Since its introduction in 2007, NGS has already made impressive advances in identifying cancer genes. The effectiveness of NGS in systemically identifying the spectrum of genetic alterations in cancer, including single- nucleotide variants, copy number variations, and large genomic rearrangements has opened the doors for sequencing all types of cancers, since then complete genomes of acute myeloid leukemia, breast cancer, lung cancer and some more have already been described. With this explosion of information using NGS, increasing numbers of cancer genomes, transcriptomes and methylomes become unrevealed. Integrating these data in practice, will help more accurate diagnosis, predict and monitor treatment outcome [4,5].
NGS has improved our understanding of the genetic pathology of the disease. This technique provides a highly sensitive method for simultaneous analysis of all monogenic diabetes genes. This single test can detect mutations previously identified by Sanger sequencing. The increased number of genes tested led to a higher mutation rate.
NGS is a useful application in disease treatment, screening and prenatal diagnosis. Prenatal diagnosis using fetal DNA in maternal serum represented the applicability of NGS in finding aneuploidies with non-invasive method.
The uses of NGS technology in human disorders like,
- Monogenic disorders such as hearing loss, intellectual disabilities
- Common diseases and complex disorders like cardiovascular disease, hypertension and obesity
- Cancer had been studied.
The aim is to provide efficient and effective genetic data for best treatment; accurate, fast and cost-effective diagnosis of the patients which is a major concern in today’s Genomic world [6,7].

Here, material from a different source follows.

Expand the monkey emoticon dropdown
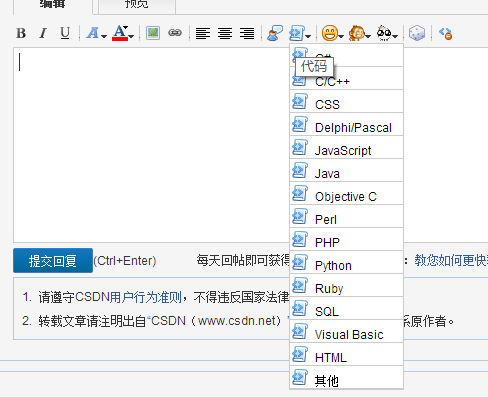 [x=359, y=33]
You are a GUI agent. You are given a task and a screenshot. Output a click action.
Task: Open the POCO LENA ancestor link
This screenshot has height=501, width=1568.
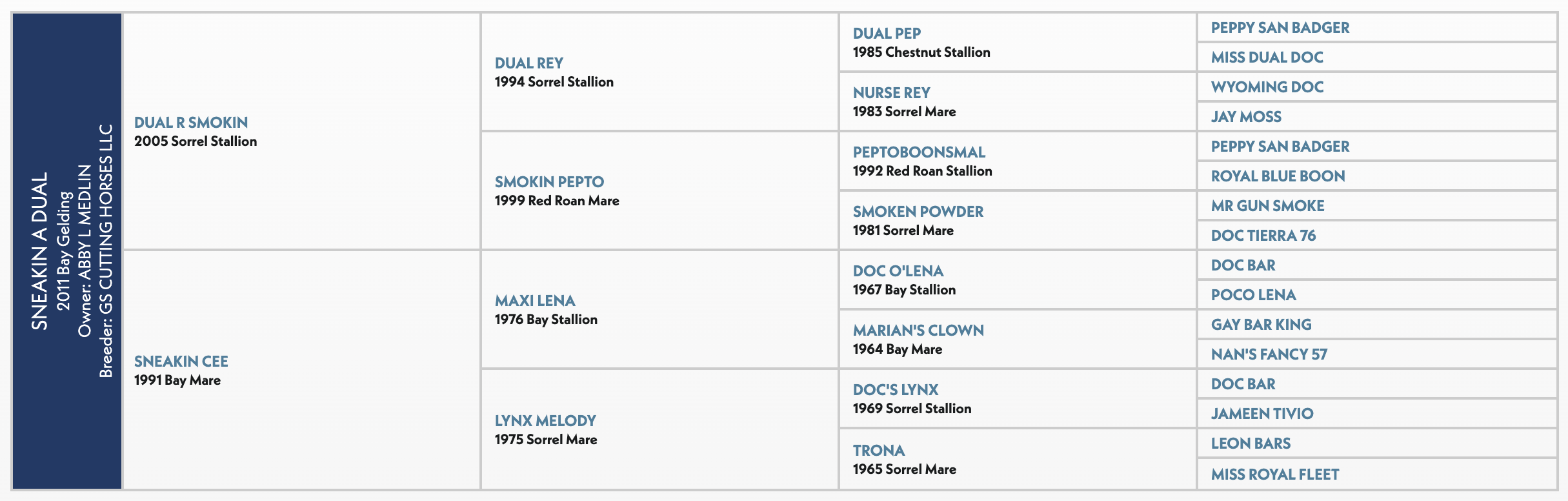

DNA sequencing is critical to understand and decode the genetic information for any biological system. Being cheaper and more advanced, NGS have shaped the new technical advances in different areas of cancer biology and treatment; moreover, massive sequencing platforms are more useful than other sequencing techniques. Several technical limitations of NGS can be including: quality control, data management and storage, reporting complex results and patent infringement that may affect laboratories using this technique [8,9,10].
Revolution of NGS improved human health, although their expensive costs, ethical issues related to the produced genetic data and the need for user- friendly software in the analysis of the raw sequence have to be mentioned.
The advent of large dataset has necessitated the need for development of computational tools to understand this data and interdisciplinary teams of scientists to formulate personalized approaches to the treatment of cancer and personalized cancer medicine. The hope is that a complete molecular understanding of cancer will provide the tools necessary to develop novel biomarkers for screening and drugs that target relevant cellular pathways .
In 2014 the joint meeting of the International Society for Cellular Oncology (ISCO) and the European Workshop on Cytogenetics and Molecular Genetics of Solid Tumors (EWCMST) discussed the ever increasing availability of new sequencing technologies which enabled the analysis of cancer genomes at increasingly greater details . The challenge now is to relate structural changes in cancer genomes to the underlying disease mechanisms and to reveal opportunities for the design of novel therapies.